A new Stanford study proposes a plan that will have the state of California running entirely on renewable energy by 2050, creating a healthier environment, generating jobs and stabilizing energy prices.

The research team contends that it is both technically and economically possible to convert California's infrastructure to one powered by clean, renewable energy.

They outline their plan for a sustainable, inexpensive and reliable energy supply in the journal Energy.

"If implemented, this plan will eliminate air pollution mortality and global warming emissions from California, stabilize prices and create jobs -- there is little downside," lead author Mark Z. Jacobson, a Stanford professor of civil and environmental engineering, said in a statement.

The proposal will reportedly fulfill all of the state's transportation, electric power, industry, and heating and cooling energy needs with renewable energy by 2050.

The results take into account factors such as jobs created, land and ocean areas required, policies needed for infrastructure changes, as well as provides new estimates of air pollution mortality and morbidity impacts and costs based on multiple years of air quality data.
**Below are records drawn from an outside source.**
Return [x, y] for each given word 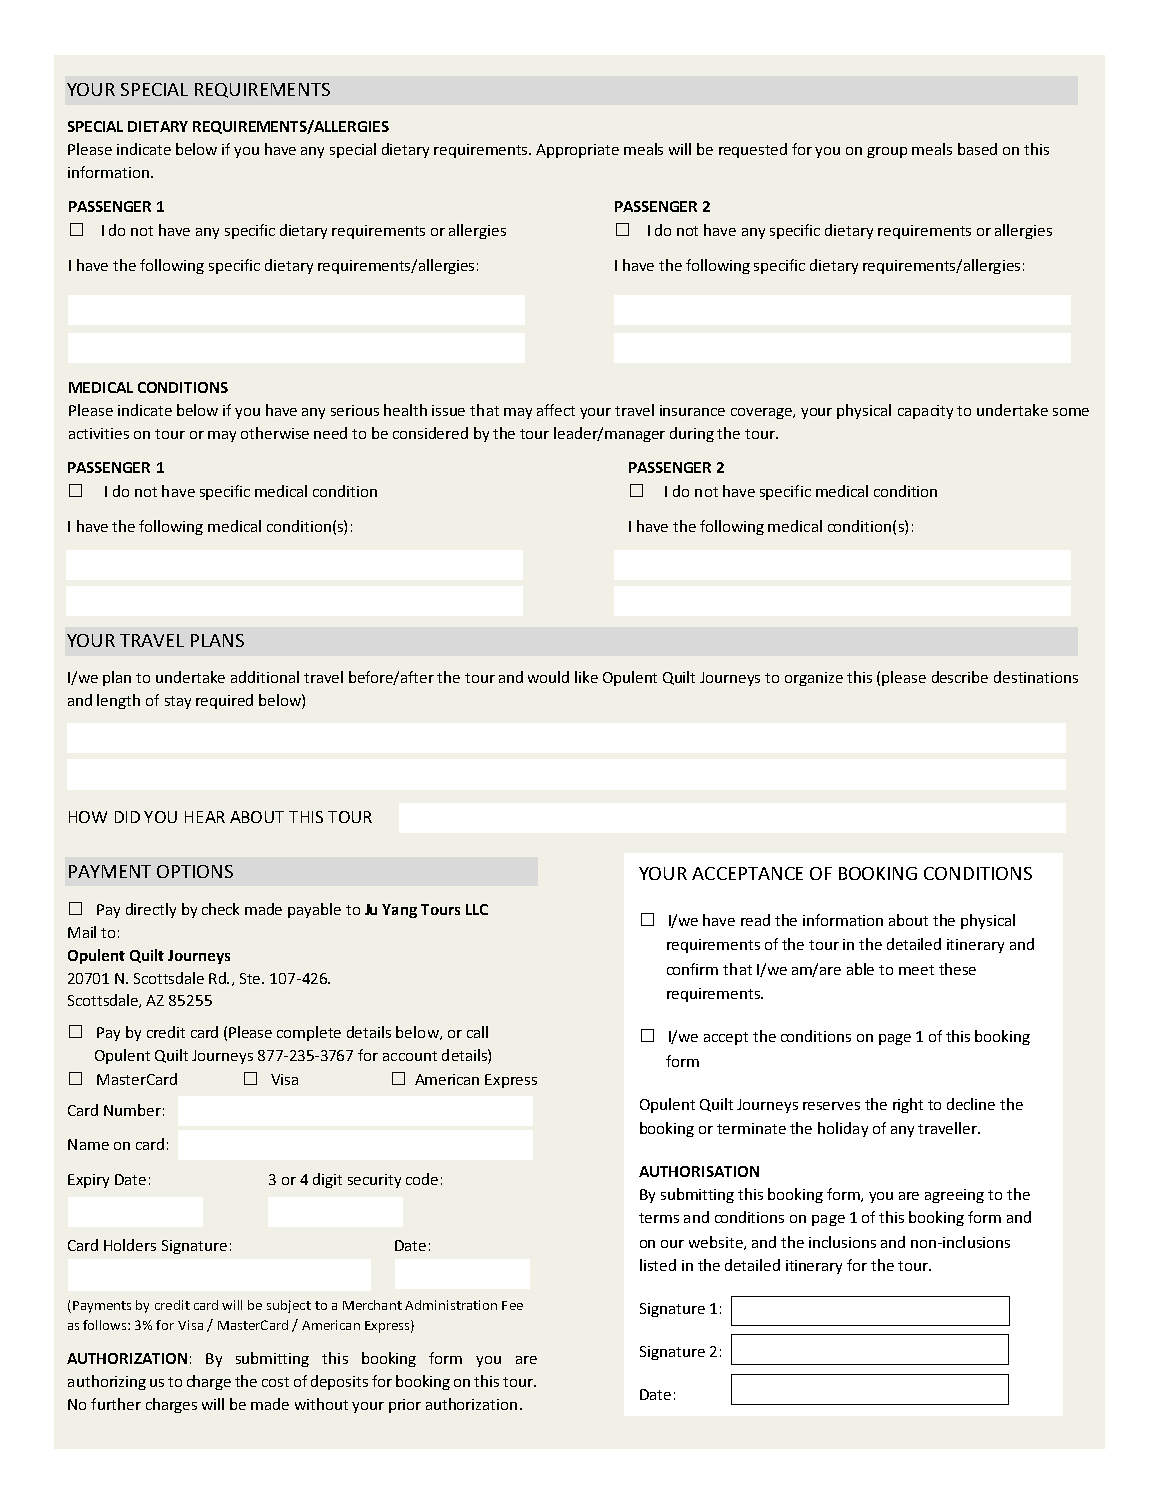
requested [753, 150]
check [220, 909]
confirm [692, 969]
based [977, 149]
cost [275, 1382]
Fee [512, 1305]
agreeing [954, 1196]
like [586, 677]
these [957, 969]
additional [265, 677]
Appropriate [577, 151]
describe [960, 677]
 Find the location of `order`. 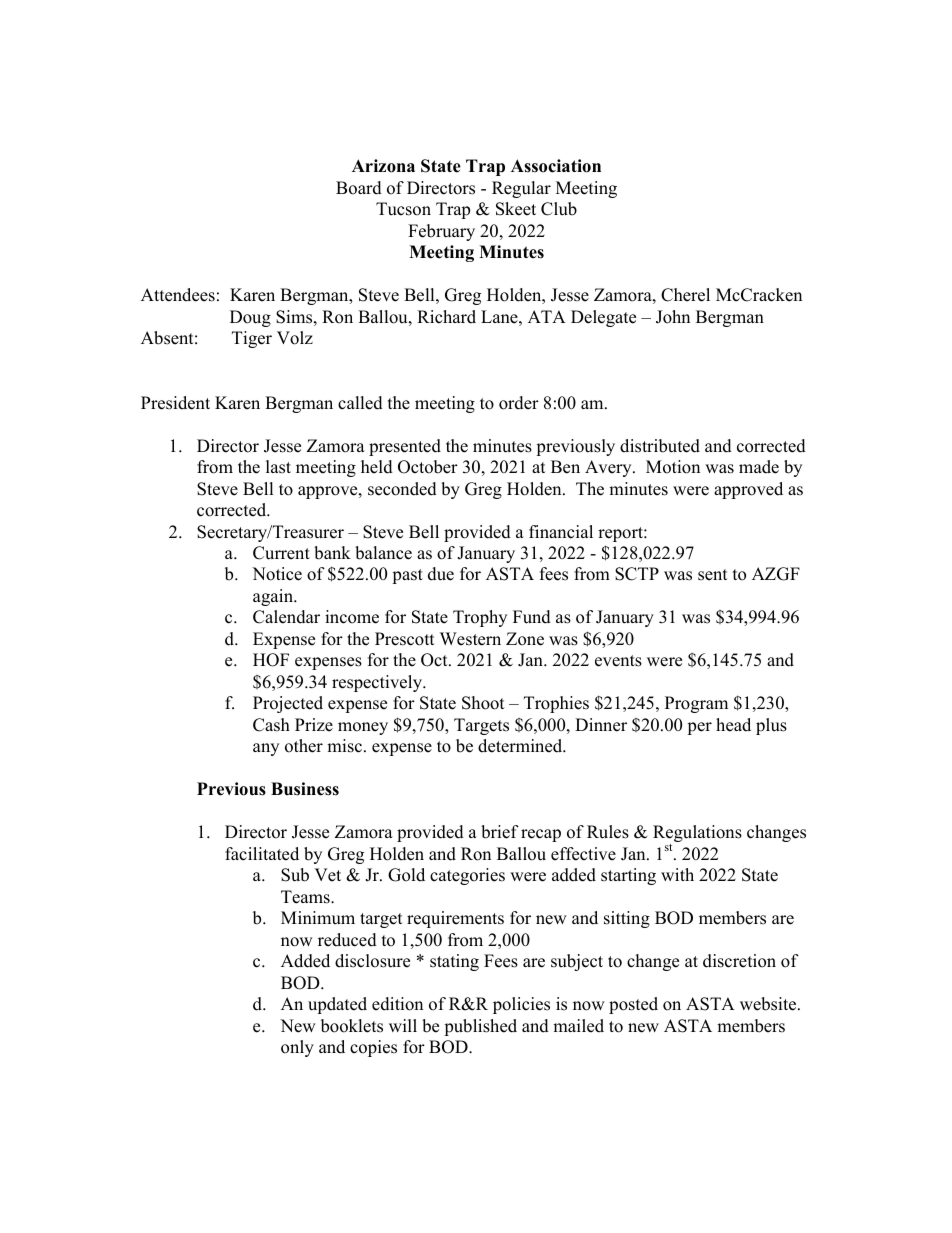

order is located at coordinates (519, 403).
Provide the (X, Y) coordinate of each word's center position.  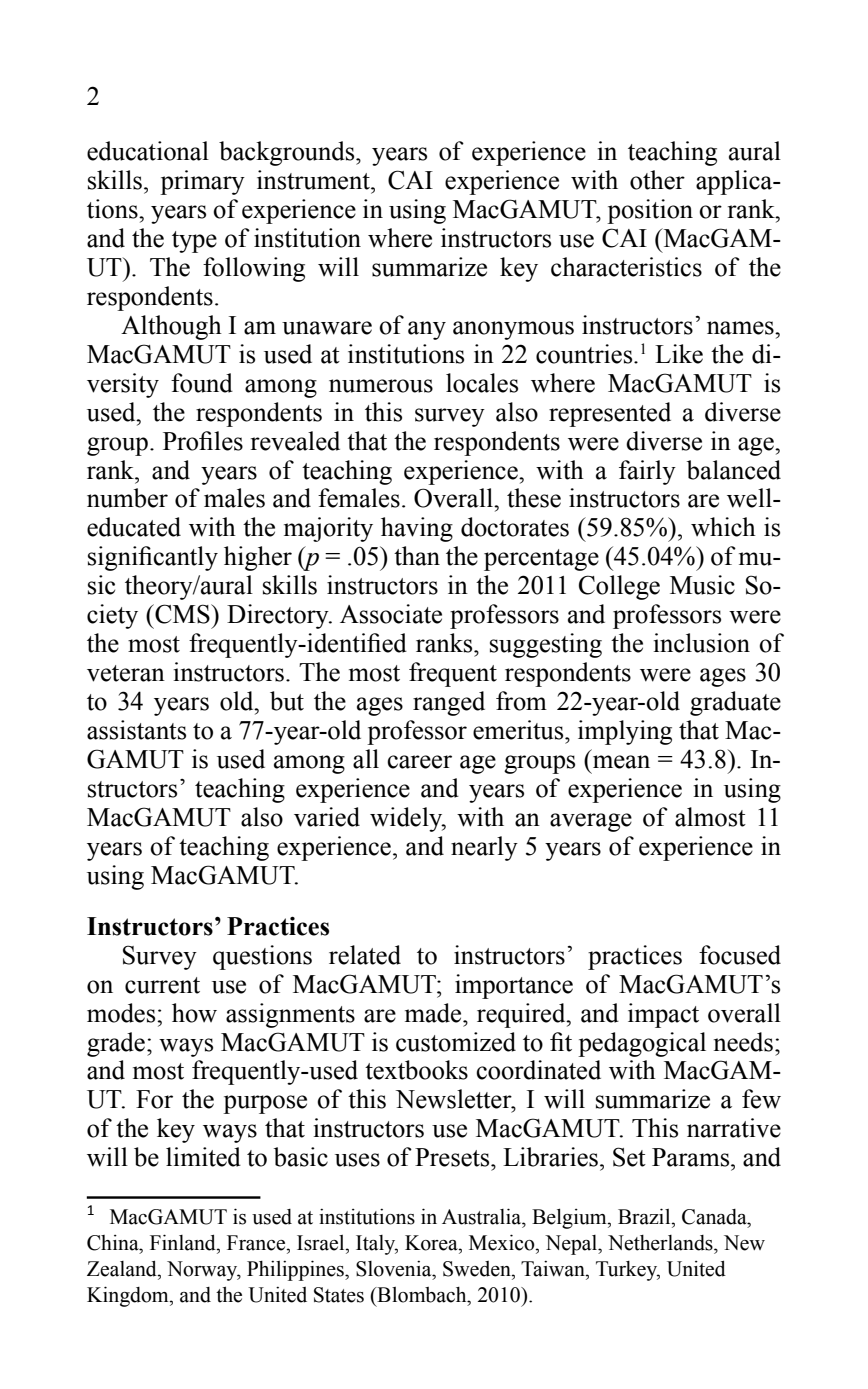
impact (663, 1015)
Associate (391, 614)
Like (679, 354)
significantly (153, 558)
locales (482, 383)
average (591, 822)
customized (456, 1042)
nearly (484, 848)
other (657, 180)
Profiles (203, 441)
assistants (136, 730)
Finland (184, 1242)
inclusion (701, 643)
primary (202, 182)
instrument (314, 180)
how (194, 1013)
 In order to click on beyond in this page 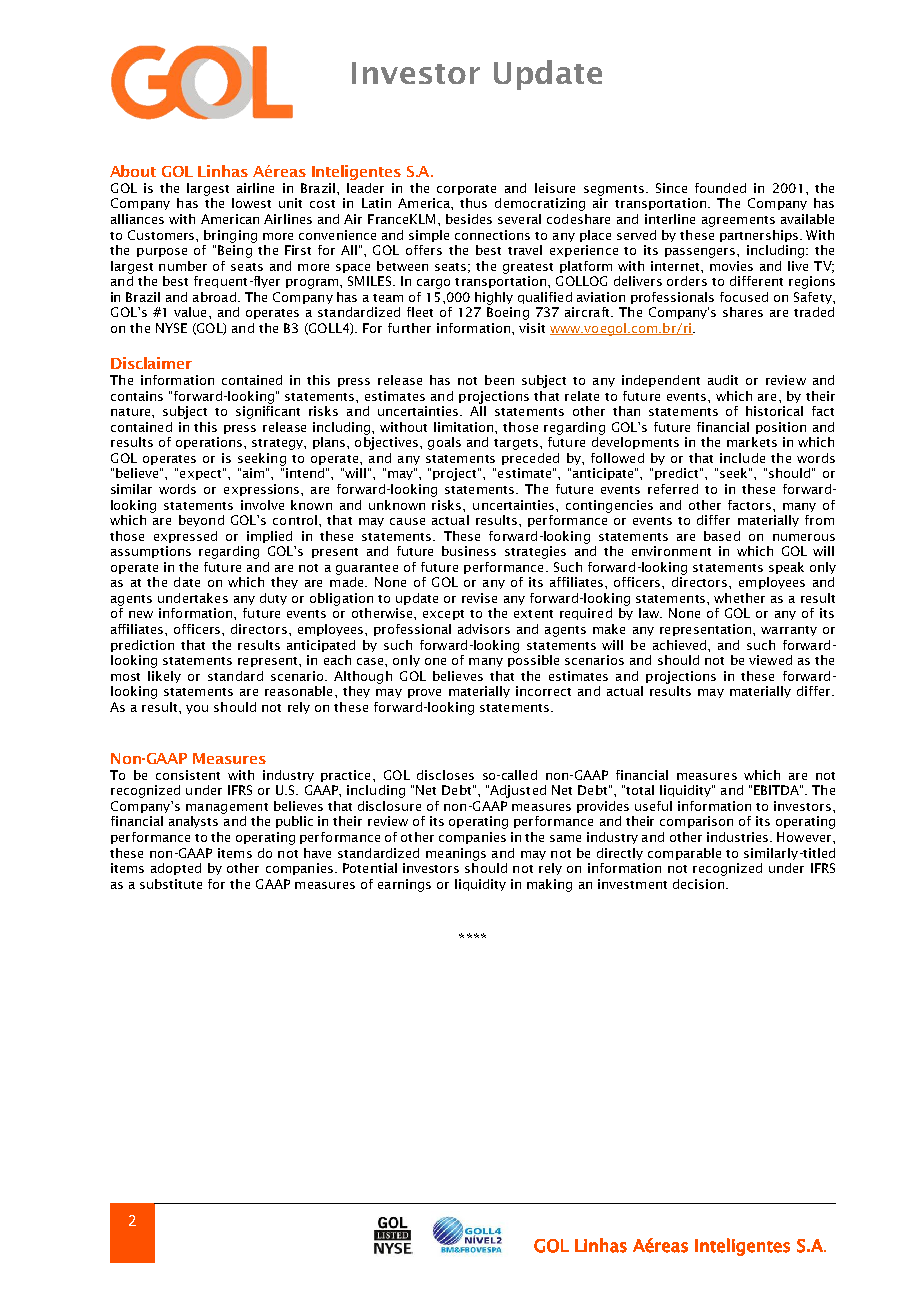, I will do `click(201, 521)`.
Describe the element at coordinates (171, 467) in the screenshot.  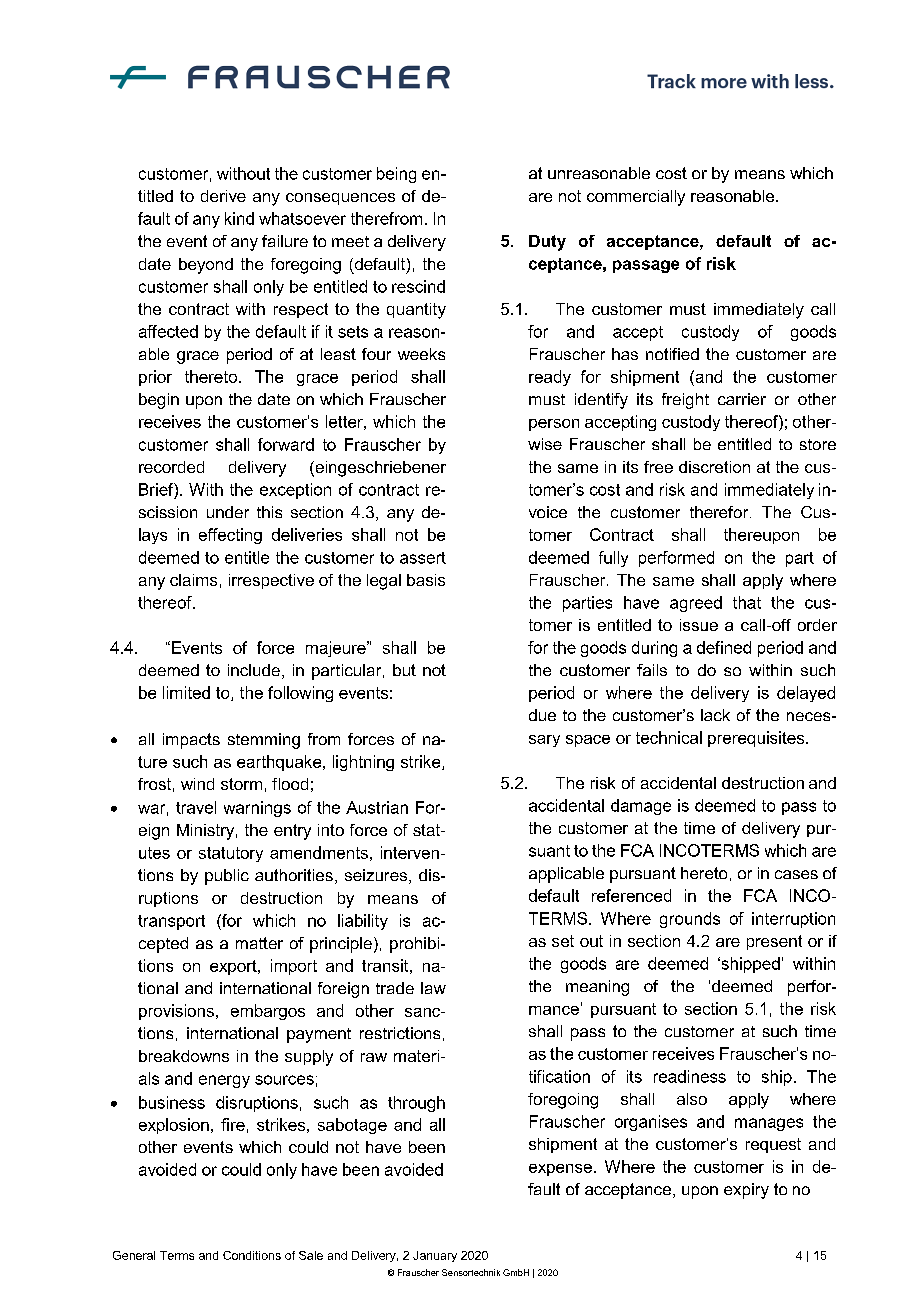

Particularly, wind, water and sun methods would be beneficial. At first they would increase costs, but eventually over time they would be more economical because they eliminate fuel costs - California's power demand would drop 44 percent.

On top of that, it would create 220,000 jobs, generate $12 billion in revenue annually and even reduce air pollution-related deaths by about 12,500 each year.

Other means of renewable energy described in the plan include wind turbines, geothermal plants and rooftop photovoltaic systems. According to the study, 55.5 percent of the state's energy would come from solar, 35 percent from wind and the remainder from a combination of hydroelectric, geothermal, tidal and wave energy.

"The technologies needed for a quick transition to an across-the-board, renewables-based statewide energy system are available today," said Anthony Ingraffea, a Cornell University engineering professor and study co-author. "Like New York, California has a clear choice to make: Double down on 20th-century fossil fuels or accelerate toward a clean, green energy future."